Logika sederhana saya, bahwa pemberian itu tidak akan berarti
jika ada rasa pamrih atas apa yang sudah kita berikan. Kalau kita ikhlas
memberi, lantas untuk apa kita menuliskan Nama kita. Bukankah Tuhan Maha
Mengetahui???. Kebiasaan saling membantu memang baik dan perlu dibudayakan.
Tetapi yang kurang tepat jika kebiasaan yang baik tersebut menjadi “bisnis”
balas budi.
Bagi seseorang yang akan melaksanankan resepsi pernikahan
yang paling penting dalam sudut pandang saya adalah melaksanakan Sunnah Rasul
yang memang telah dicontohkan di masa lampau. Tetapi masa kini nampaknya telah
mengalami pergeseran makna. Yang semestinya resepsi bernilai ibadah, kini
resepsi pernikahan lebih Matematis dengan menghitung berapa yang dikeluarka dan
berapa yang akan didapatkan. Dan lucunya
lagi, setiap njagong-pun berhitung
dengan jumlah nominal yang diberikan untuk mempelai. Dengan harapan suatu saat
modal itu kembali dan bisa melaksanakan resepsi secara meriah dan mewah.

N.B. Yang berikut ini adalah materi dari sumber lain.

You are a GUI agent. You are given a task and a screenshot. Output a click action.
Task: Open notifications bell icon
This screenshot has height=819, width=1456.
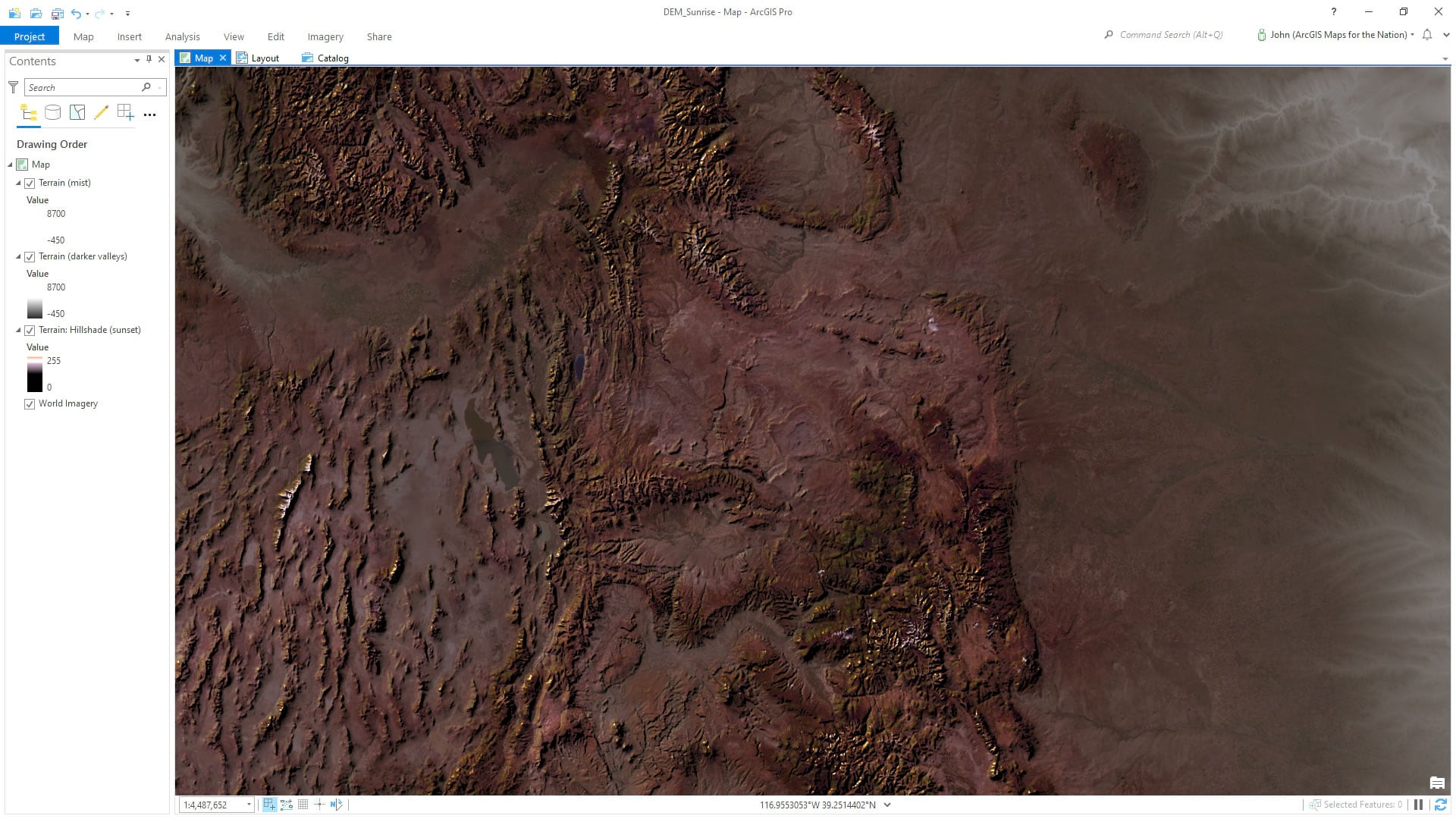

Apabila logika sederhana saya diatas memang benar, alangkah
lebih baik dan lebih bijaksana jika kita menata ulang kembali niat tentang
Resepsi Pernikahan dan niat memberi uang atau sumbangan bagi mempelai/Orang Tua
mempelai. Kita kembalikan acara Resepsi Pernikahan sebagai ladang
Ibadah untuk memulai sebuah mahligai rumah tangga dengan menggelar syukuran
pernikahan dan mengajak sanak saudara dan teman untuk kumpul dan makan bersama.
Tidak perlu memaksakan sesuatu yang diluar kemampuan. Bahkan dengan tidak
menggelar resepsi pernikahan-pun, sebuah pernikahan tetap sah. Jangan
mementingkan ego maupun gengsi dengan menjual nilai Ibadah dalam sebuah
Pernikahan. Berapapun nominal kita memberikan bantuan, Tuhan akan menilai
sebuah kebaikan jika kita ikhlas. Yang wajib adalah menghadiri undangan. Bukan
“mengamplop” mempelai. Doa restu para tamu undangan lah yang paling dibutuhkan
mempelai untuk mengarungi Rumah Tangga. Soal Nama, luruskan niat memberi jangan
sampai ternoda nama kita sendiri yang tertulis pada selembar amplop. Biarkan
amplop kita tetap putih bersih seputih niat tulus kita.